[Start of EXCERPT]

# Wire noise



## dunloy (Dec 15, 2009)

I got two geo boilers at 220v 50 amp wired with #6 in one inch EMT. And every time the units kick on the wire rattles in the pipe. The lenth of the run is 130 feet. Can anyone tell me how to stop the wire rattling in the pipe when the units kick on.


----------



## 480sparky (Sep 20, 2007)

Install a soft start.


----------



## jw0445 (Oct 9, 2009)

Put the last two feet in flex.


----------



## cdnelectrician (Mar 14, 2008)

What size are the compressors in the units? I am assuming you mean Geothermal heat pumps when you say "geo". As 480 said a softstarter would probably help.


----------



## dunloy (Dec 15, 2009)

cdnelectrician said:


> What size are the compressors in the units? I am assuming you mean Geothermal heat pumps when you say "geo". As 480 said a softstarter would probably help.


they are geothermal heat pumps and are 9 KW 39.2 amps do you know of a good make of a soft start


----------



## Toronto Sparky (Apr 12, 2009)

300% start up current does tend to rattle #6.


----------



## dunloy (Dec 15, 2009)

jw0445 said:


> Put the last two feet in flex.


i have. the noise is coming from the whole lenth of the run


----------



## wildleg (Apr 12, 2009)

use earplugs


----------



## dunloy (Dec 15, 2009)

480sparky said:


> Install a soft start.

[End of EXCERPT]

> [WORK INSTRUCTIONS]:
1: Write out the passage of the wire noise thread that opens with "I got two geo" and closes with "units kick on.".
2: In the wire noise thread, how long is the wire run?
The material that comes next is separate from the wire noise thread.

[Start of GIVEN RECORDS]

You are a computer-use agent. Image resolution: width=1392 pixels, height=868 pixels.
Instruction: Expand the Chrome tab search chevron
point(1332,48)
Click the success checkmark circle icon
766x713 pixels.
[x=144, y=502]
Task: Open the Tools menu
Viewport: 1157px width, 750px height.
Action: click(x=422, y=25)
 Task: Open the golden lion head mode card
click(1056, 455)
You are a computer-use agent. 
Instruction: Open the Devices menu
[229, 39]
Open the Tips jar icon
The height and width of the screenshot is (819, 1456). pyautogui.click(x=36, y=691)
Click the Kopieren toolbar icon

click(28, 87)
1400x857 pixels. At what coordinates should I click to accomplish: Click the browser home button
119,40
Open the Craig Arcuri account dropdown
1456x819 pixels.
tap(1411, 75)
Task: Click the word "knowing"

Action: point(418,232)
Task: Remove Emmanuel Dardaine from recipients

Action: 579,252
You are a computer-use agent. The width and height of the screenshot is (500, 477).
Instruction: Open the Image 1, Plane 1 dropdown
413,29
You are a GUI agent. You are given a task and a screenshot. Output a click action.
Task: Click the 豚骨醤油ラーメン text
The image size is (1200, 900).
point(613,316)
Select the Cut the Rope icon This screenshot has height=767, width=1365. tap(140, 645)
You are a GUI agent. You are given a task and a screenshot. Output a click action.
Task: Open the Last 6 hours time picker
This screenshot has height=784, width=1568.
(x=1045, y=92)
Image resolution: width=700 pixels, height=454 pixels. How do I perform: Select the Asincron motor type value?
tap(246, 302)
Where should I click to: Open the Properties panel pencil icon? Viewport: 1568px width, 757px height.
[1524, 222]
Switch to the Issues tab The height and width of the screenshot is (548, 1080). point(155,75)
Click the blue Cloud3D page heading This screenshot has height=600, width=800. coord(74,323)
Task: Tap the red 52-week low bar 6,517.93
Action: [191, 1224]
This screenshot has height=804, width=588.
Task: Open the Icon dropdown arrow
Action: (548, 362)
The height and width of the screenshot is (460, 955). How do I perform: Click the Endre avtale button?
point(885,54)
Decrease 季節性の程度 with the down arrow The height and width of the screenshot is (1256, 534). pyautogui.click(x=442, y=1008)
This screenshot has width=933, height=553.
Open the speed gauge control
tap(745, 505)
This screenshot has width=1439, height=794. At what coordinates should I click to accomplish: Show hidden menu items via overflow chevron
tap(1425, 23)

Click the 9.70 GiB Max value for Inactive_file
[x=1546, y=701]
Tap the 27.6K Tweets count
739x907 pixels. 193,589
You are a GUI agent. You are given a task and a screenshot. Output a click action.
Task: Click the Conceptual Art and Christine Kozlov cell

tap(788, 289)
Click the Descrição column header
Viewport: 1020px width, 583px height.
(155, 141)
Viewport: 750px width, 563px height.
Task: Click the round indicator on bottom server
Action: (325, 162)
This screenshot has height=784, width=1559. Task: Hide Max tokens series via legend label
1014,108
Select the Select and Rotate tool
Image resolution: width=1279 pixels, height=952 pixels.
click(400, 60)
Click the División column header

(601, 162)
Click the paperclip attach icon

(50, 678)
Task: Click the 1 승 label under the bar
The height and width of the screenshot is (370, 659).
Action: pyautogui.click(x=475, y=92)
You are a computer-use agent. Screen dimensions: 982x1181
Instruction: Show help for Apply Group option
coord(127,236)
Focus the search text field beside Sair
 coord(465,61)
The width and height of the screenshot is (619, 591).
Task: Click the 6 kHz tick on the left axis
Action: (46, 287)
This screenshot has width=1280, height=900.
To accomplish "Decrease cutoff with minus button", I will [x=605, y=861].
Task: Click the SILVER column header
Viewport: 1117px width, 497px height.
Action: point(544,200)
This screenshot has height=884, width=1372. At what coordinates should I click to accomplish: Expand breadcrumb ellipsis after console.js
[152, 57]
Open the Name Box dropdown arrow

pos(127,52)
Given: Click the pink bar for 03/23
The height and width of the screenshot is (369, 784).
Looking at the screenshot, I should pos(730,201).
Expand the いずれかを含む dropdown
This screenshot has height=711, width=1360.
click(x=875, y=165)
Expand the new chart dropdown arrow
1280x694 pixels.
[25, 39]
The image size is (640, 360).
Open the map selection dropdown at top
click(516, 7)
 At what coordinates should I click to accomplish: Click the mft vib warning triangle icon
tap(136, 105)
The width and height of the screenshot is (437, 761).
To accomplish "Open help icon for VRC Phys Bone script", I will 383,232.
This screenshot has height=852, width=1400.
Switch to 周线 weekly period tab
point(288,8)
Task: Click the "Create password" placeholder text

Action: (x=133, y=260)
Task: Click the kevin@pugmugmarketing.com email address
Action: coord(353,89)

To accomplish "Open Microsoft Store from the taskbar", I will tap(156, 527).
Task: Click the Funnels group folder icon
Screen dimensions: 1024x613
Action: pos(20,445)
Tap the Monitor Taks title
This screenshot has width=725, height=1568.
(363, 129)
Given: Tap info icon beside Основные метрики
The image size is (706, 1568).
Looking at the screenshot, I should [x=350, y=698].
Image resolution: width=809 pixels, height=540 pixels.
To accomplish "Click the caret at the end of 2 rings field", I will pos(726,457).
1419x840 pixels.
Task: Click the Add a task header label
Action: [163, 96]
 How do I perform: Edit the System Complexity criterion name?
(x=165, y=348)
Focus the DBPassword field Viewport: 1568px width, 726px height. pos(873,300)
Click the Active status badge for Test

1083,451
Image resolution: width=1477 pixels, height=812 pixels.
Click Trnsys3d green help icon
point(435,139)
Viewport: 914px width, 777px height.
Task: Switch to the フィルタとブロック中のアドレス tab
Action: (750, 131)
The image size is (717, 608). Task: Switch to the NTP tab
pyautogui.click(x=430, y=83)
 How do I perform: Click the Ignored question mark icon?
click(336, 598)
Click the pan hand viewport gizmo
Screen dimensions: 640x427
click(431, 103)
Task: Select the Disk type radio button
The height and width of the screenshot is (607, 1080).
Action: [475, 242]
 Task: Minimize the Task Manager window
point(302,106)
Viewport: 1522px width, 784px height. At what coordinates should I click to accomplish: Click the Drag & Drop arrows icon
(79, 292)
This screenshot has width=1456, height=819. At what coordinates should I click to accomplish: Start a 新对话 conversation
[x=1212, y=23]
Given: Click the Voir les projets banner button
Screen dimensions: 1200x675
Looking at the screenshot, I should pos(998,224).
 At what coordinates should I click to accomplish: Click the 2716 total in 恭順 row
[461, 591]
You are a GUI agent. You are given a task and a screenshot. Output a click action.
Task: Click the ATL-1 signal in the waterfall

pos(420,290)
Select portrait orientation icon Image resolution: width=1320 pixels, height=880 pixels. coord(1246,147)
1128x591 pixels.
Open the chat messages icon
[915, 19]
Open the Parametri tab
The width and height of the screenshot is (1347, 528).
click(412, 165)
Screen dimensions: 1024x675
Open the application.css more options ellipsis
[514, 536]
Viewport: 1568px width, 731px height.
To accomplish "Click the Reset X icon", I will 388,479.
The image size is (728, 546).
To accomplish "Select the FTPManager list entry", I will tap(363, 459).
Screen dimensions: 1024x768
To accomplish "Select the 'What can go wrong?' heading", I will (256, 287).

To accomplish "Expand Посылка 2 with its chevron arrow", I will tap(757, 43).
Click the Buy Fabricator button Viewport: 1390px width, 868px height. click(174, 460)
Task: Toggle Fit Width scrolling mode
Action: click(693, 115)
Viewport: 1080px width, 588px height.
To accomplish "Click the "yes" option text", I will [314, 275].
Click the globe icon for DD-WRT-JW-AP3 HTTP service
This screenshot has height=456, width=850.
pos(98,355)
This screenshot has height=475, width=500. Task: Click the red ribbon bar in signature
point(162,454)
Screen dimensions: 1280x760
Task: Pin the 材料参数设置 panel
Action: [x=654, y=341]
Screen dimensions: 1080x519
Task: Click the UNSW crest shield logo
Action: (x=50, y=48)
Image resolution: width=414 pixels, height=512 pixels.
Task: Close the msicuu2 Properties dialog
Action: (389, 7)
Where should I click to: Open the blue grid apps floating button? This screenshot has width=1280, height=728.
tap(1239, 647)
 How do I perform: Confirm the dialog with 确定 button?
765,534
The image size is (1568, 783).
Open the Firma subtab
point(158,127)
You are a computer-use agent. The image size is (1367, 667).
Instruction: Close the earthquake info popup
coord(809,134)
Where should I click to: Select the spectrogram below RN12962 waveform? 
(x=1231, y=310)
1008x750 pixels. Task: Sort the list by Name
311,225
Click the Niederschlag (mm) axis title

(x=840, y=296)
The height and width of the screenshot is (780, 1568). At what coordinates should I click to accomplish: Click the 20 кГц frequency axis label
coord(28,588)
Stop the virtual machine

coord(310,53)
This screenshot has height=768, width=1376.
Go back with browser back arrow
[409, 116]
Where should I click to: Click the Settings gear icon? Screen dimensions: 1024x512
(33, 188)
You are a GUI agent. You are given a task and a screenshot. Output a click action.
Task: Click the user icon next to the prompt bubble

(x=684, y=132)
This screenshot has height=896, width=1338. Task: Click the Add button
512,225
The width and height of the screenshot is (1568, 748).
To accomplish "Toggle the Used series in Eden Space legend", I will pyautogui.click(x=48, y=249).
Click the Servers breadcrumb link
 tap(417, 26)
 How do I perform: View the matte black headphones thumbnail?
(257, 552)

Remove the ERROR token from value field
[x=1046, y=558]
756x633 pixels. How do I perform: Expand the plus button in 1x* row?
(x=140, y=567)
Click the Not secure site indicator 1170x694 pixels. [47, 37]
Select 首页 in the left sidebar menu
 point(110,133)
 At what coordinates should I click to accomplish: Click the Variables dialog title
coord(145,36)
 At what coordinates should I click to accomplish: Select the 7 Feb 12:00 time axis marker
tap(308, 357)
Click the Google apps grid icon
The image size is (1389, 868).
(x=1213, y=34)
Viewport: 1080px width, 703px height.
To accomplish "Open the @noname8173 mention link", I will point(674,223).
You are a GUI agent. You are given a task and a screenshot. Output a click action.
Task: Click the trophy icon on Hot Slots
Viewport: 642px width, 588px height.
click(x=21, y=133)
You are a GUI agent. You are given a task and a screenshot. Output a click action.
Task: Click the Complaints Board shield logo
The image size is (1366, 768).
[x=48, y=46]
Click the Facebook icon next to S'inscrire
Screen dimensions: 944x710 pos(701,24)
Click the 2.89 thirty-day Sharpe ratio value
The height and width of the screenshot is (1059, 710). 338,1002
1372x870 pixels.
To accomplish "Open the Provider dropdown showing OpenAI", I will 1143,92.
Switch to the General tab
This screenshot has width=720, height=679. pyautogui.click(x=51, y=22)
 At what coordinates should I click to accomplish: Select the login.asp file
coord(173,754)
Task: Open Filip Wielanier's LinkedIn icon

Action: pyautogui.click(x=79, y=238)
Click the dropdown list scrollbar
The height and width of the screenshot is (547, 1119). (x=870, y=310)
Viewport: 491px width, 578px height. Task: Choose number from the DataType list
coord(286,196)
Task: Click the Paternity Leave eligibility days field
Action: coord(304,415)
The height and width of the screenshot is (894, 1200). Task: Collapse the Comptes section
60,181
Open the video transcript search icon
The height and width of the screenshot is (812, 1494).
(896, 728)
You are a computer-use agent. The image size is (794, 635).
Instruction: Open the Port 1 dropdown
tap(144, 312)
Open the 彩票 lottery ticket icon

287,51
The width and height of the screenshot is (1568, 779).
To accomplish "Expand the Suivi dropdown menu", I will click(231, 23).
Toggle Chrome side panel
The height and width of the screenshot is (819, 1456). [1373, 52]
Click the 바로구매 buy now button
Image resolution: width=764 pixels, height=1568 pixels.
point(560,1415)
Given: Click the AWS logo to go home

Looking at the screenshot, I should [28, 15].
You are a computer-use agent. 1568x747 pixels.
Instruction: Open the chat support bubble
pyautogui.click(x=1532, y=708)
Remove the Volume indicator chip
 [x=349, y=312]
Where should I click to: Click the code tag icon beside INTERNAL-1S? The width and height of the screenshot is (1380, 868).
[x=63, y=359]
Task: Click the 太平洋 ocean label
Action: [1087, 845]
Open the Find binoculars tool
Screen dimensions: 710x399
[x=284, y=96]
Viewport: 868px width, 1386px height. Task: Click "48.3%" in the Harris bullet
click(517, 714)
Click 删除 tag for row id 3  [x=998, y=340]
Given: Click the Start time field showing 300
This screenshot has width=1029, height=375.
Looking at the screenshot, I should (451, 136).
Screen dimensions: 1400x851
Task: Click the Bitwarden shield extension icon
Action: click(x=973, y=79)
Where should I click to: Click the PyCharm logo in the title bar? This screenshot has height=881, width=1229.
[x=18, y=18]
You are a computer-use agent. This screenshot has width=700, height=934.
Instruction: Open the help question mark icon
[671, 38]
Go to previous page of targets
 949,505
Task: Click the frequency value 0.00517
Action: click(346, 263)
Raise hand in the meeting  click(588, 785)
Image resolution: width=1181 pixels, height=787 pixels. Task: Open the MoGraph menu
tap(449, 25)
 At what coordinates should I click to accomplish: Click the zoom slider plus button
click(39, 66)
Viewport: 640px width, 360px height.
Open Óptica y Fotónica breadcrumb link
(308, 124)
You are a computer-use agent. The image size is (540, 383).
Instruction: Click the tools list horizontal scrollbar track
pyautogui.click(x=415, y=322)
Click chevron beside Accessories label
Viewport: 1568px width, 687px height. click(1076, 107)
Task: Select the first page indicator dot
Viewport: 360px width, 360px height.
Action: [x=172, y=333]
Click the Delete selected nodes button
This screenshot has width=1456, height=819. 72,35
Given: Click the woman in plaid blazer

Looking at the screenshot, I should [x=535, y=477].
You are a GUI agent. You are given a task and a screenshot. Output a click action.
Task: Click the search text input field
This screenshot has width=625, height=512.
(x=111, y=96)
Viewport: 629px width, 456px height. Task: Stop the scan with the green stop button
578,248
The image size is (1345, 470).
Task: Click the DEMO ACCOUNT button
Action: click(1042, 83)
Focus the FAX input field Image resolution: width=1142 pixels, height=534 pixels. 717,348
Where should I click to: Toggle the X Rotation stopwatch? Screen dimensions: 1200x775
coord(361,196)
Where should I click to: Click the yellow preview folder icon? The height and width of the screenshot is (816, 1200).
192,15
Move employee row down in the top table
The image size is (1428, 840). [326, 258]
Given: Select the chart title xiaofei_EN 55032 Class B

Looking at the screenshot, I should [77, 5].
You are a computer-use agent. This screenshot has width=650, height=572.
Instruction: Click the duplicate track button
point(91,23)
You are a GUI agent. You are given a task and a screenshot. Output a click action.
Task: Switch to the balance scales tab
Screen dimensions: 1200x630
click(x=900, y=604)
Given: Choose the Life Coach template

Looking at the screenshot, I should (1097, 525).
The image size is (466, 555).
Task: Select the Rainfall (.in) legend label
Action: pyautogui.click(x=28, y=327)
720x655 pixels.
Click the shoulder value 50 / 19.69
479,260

[End of GIVEN RECORDS]

> [SOLUTION SET]:
1:
I got two geo boilers at 220v 50 amp wired with #6 in one inch EMT. And every time the units kick on the wire rattles in the pipe. The lenth of the run is 130 feet. Can anyone tell me how to stop the wire rattling in the pipe when the units kick on.

2: The run is 130 feet long.